Thursday, July 19, 2012

Honest Darwinians

Here is an intriguing video in which two Darwinians (Richard Dawkins "Darwinian medicine" advocate Dr. Randolph Nesse) talk about natural selection, the human body, and its implications for medical practice.  It is about nine minutes long but worth listening to completion.  I was put on to it by the Discovery Institute.

Repeatedly, Nesse talks about the “design” of the human body.  Dawkins stops him on more than one occasion to remind everyone that this “design” is only apparent.  Nesse agrees, of course, but even comments more than once that, in spite of the fact that he is using the word “design” in a special sense, it always seems like the best word to describe his view of the human body.

There is an utterly fascinating book by Cornelius Hunter titled Darwin’s Proof where this point is explored in detail.  Hunter shows that Darwin and modern Darwinians begin with a theological view about how God should have made things, and then conclude from the fact that God did not make things the way they think He should have that God cannot be responsible for things as they are – especially in regard to living things.

To confirm Hunter’s thesis, when Nesse qualifies his use of the word “design” he stops to explain that, although the body seems designed, it is very poorly designed. No intelligent being, he claims, would design a body that way our bodies are designed.  Ergo, we cannot be designed.  The whole thing is completely captivating.

Near the end of the video, Nesse gives and illustration he likes to use in regard to how selection works in organisms.  He says it is analogous to the way we empty the change from our pocket at the end of the day into a jar.  Everyday, all sorts of coins go in.  But when we take out the coins we want in the morning, we tend to take the silver coins because they are worth more.  So what goes in is random, but via selection, what comes out is not.

It doesn’t seem to occur to the good Doctor that his illustration of selection presupposes the presence of an intelligent selector.  Those poor Darwinians!  But, in the end, they are honest.

Provided data:

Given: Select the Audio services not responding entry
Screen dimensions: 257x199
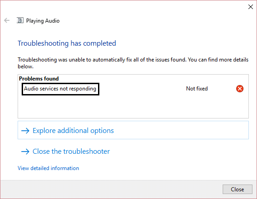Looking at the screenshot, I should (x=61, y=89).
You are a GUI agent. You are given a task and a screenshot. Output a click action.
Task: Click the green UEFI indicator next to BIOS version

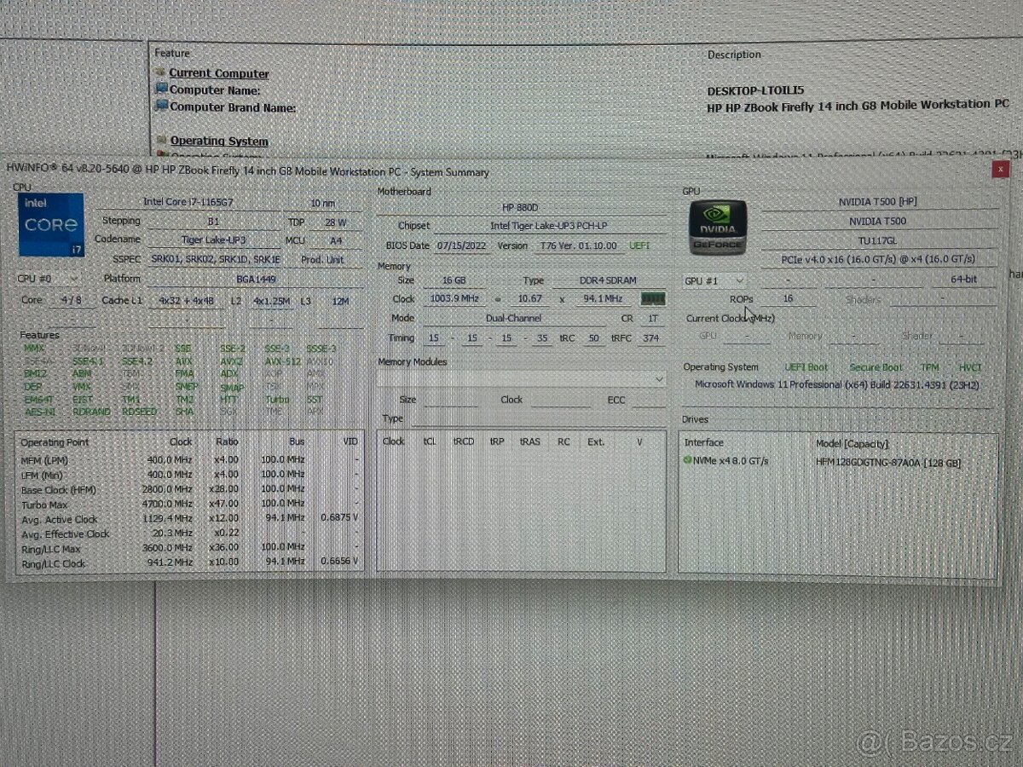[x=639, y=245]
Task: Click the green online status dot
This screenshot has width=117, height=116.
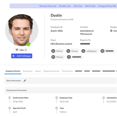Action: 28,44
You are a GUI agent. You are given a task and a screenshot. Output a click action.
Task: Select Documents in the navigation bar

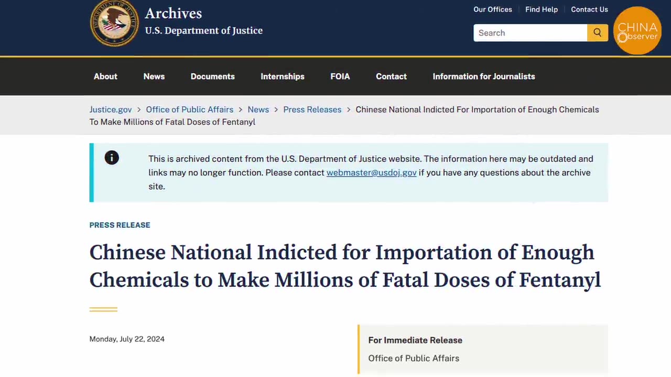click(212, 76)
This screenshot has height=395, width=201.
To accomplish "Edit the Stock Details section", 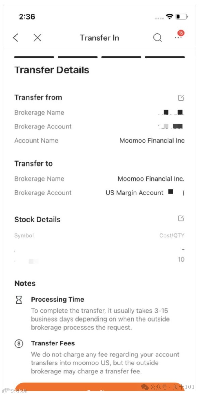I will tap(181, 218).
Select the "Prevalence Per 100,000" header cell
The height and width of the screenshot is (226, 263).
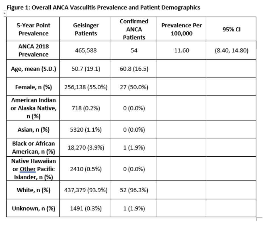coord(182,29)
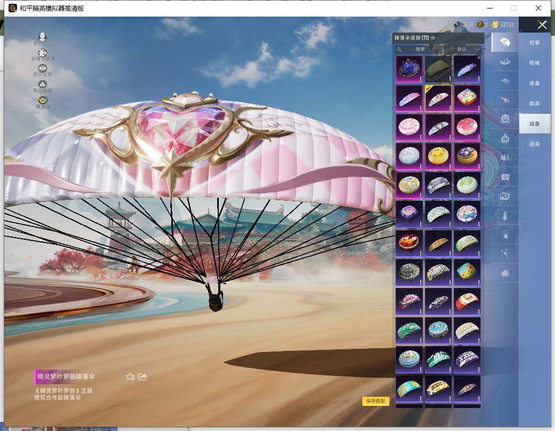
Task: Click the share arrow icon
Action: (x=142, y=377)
==
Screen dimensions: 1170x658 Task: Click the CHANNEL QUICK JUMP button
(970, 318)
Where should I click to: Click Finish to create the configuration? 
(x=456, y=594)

Questions on the material:
1/ Which book by Cornelius Hunter does the post titled "Honest Darwinians" mention?
2/ Transcribe the portion of the post titled "Honest Darwinians" starting with "There is an" and going on through "to living things.".

Task-by-task solutions:
1/ Darwin's Proof

2/
There is an utterly fascinating book by Cornelius Hunter titled Darwin’s Proof where this point is explored in detail.  Hunter shows that Darwin and modern Darwinians begin with a theological view about how God should have made things, and then conclude from the fact that God did not make things the way they think He should have that God cannot be responsible for things as they are – especially in regard to living things.